Task requirements: From the text on the Charterhouse Plague Pit below, extract the passage word for word, starting at the words "Yet the plague" and stopping after "this blog post.".

Watching the progress of the Crossrail construction project was fascinating in terms of what was unearthed. The Charterhouse Plague Pit was one such buried secret, first uncovered in March 2013.
Charterhouse lies between Clerkenwell and Smithfield, just north of the City of London. The area is allegedly rife with plague pits, although if you believe London lore, most of the city is. Research revealed that the Charterhouse skeletons dated back to the 1348 outbreak of plague; an outbreak that decimated London’s fledgeling population.
Yet the plague pit gave rise to schoolyard rumours in the nearby Charterhouse School, with the dead seemingly still screaming in their grave. Ghost sightings give the tranquil square a slightly different kind of appeal.
So what is the Charterhouse Plague Pit and why does this square seem so haunted? Let’s find out! Keep reading or hit ‘play’ to hear the podcast episode version of this blog post.
London Plague Pits
This part of London lay outside the walls of the original medieval city, along with a whole range of other plague pits. Another lies in Bunhill Fields, now beloved as a favourite lunch spot by local City workers.
But you tend to get legends of plague pits around the London Underground. According to urban legend, the Piccadilly line follows a strange bend at the edge of Green Park to skirt the edge of one such plague pit. The construction of the Victoria line apparently encountered another pit.
That said, Scott Wood notes that there are no archival references to the digging of the Victoria line disturbing dead bodies (2013). In fact, developers know exactly where mass graves are since they appeared on maps.
Over by the City of London, Bank, Liverpool Street and Aldgate Stations were all supposed to have been built on plague pits.
In the case of Liverpool Street Station, it’s not far from the truth. Crossrail work near Liverpool Street station unearthed a mass grave in 2015. The thirty skeletons were believed to have been victims of the Great Plague outbreak of 1665 (Dempsey 2015).
Though elsewhere, it’s likely that the legend is just that – a legend. Many empty patches of ground in London get called plague pits regardless of the truth (Roud 2008: 121).
Furthermore, before the 1665 outbreak, people buried plague victims either in churchyards or in the grounds of the nearest pest house. These pest houses were hospitals specifically to isolate plague victims from the rest of the community. The truth is…there just aren’t as many plague pits as people assume there are.
But we do know the Charterhouse plague pit exists.
The area probably became a plague pit due to its location half a mile north of the city walls. Some say the authorities interred around 50,000 people in the mass grave during the 1349 plague epidemic. The Bishop of London donated the land for the graveyard and its attached chapel. The square was, for a time, called Pardon Churchyard (St Pancras Gazette 1929: 6).

Recorded data:
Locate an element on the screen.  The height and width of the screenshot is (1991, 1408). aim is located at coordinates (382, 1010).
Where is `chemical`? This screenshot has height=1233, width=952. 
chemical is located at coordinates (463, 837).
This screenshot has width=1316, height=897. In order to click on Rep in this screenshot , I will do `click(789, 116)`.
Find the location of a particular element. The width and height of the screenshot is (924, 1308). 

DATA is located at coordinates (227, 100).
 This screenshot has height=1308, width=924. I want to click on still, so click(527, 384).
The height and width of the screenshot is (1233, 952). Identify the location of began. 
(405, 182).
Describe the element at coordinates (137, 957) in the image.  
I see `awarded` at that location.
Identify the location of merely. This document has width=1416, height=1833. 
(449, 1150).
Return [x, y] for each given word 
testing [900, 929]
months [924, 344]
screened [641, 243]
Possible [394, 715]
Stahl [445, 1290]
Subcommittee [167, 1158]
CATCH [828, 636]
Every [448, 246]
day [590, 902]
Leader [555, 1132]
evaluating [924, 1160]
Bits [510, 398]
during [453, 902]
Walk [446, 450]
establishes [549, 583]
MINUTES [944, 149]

Answer to the exercise:
Yet the plague pit gave rise to schoolyard rumours in the nearby Charterhouse School, with the dead seemingly still screaming in their grave. Ghost sightings give the tranquil square a slightly different kind of appeal.
So what is the Charterhouse Plague Pit and why does this square seem so haunted? Let’s find out! Keep reading or hit ‘play’ to hear the podcast episode version of this blog post.